_Set exercise 1_: Retype the Hurricane Lee fuel market commentary below word for word, everything from "In addition to" down to "of the year.".
_Set exercise 2_: Carry on the Hurricane Lee fuel market commentary below, writing what would follow its final sentence.

Begin Provided passage

Hurricane Lee Stirring Up Buying Interest From Traders As It Could Threaten Demand Along the East Coast

Market TalkFriday, Sep 8 2023
Pivotal Week For Price Action

Refined product prices are rallying sharply this morning with both RBOB up 7 cents and ULSD up 9 in the early going as category 5 hurricane Lee looks like it will move too close for comfort along the East Coast next week. While forecast models keep this huge storm offshore as it moves past the major population centers along the coast, the slow movement and sheer size of the system make it seem inevitable that there will be disruptions to vessel traffic in and around the New York Harbor delivery hub, which seems to be stirring up buying interest from traders who aren’t willing to go short into the weekend with this type of threat looming.  The latest models also suggest that the Irving refinery in St John New Brunswick, which is a major importer to the Northeastern US, is still in the cone of uncertainty so a direct hit can’t yet be ruled out. 

In addition to the supply threats, the storm will have widespread impacts on demand along the East Coast as it moves slowly north next week. We’re already seeing some modest levels of prepping spurring more demand in the region, which could turn into all out panic buying if the forecast models move slightly west, and then we’ll see a big drop-off in demand as the storm passes as heavy rains are expected to hit the major population centers across the I95 corridor. The fall RVP transition adds another layer of complication to this event as retailers and terminals would normally try to run inventories down ahead of the move to winter-grade supply but will now be shifting gears and trying to fill up as the delays in vessel traffic will no doubt cause some terminal supply issues in the region which has been sitting on low inventory levels for most of the year.  

Away from the East Coast, gasoline inventories remain near the low end of the seasonal range for most markets according to the DOE’s weekly status report, and it’s no surprise to see premiums for CARBOB in California surge to close to $1/gallon premiums vs futures as those markets will continue trading 5.99lb RVP for a few more weeks even while the rest of the country shifts to winter grades. CARBOB differentials are still a far cry from the huge levels we saw last year that prompted a new state committee to monitor all trading activity, but there’s still time to see another big jump in values as summer barrels become scarce.

End Provided passage
Begin Recorded information

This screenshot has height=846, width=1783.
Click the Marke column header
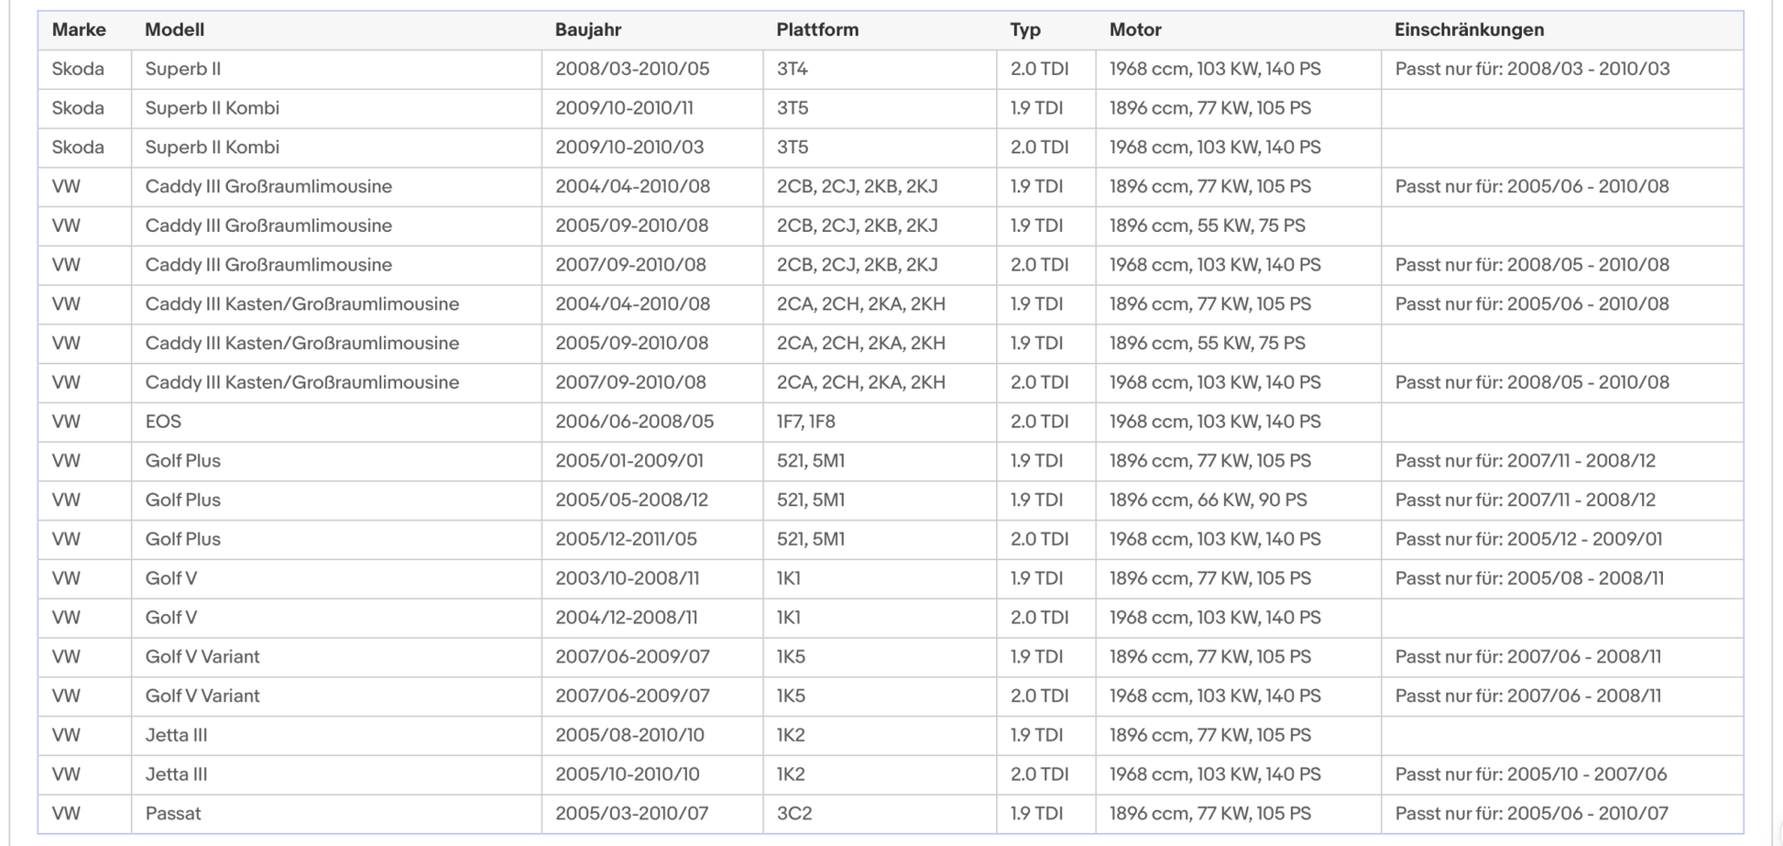click(x=79, y=30)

End Recorded information

_Exercise output 1_:
In addition to the supply threats, the storm will have widespread impacts on demand along the East Coast as it moves slowly north next week. We’re already seeing some modest levels of prepping spurring more demand in the region, which could turn into all out panic buying if the forecast models move slightly west, and then we’ll see a big drop-off in demand as the storm passes as heavy rains are expected to hit the major population centers across the I95 corridor. The fall RVP transition adds another layer of complication to this event as retailers and terminals would normally try to run inventories down ahead of the move to winter-grade supply but will now be shifting gears and trying to fill up as the delays in vessel traffic will no doubt cause some terminal supply issues in the region which has been sitting on low inventory levels for most of the year.

_Exercise output 2_:
The big surprise this week has come from the typically sleepy Group 3 market that saw gasoline differentials spike to $1/gallon premiums Thursday morning before trading around a 70-cent premium at days end.  A short squeeze on remaining summer gallons seems to be at play here with inventories on the Magellan system dropping nearly 1.5 million barrels (almost 20%) the past 2 weeks, and multiple refineries across the Midwest are preparing for planned fall maintenance, which takes incremental barrels off the market as well. Don’t worry about a gasoline shortage in the Midwest though, refiners continue to run at near-record rates, and we’ve already seen the EPA and state agencies issue RVP waivers in markets like Phoenix, El Paso and Florida in the past 2 weeks to deal with potential supply issues so a swipe of the pen could send those values tumbling in short order.

So far the threat of rolling blackouts in Texas does not appear to be causing refinery disruptions, with the only new report to TCEQ yesterday coming from the Valero McKee facility that experienced a hiccup while trying to restart one of its units that’s been offline for several weeks. Extreme heat has impacted several facilities over the past couple of months and capped output, but relief is on the way with a 30-degree temperature drop in the forecast next week, without even needing a hurricane to cool things down.

Tropical Storm Margot has formed behind Lee and is forecast to become a hurricane next week but will stay far out to sea in the Atlantic and not threaten land.

Click here to download a PDF of today's TACenergy Market Talk, including all charts from the Weekly DOE Report.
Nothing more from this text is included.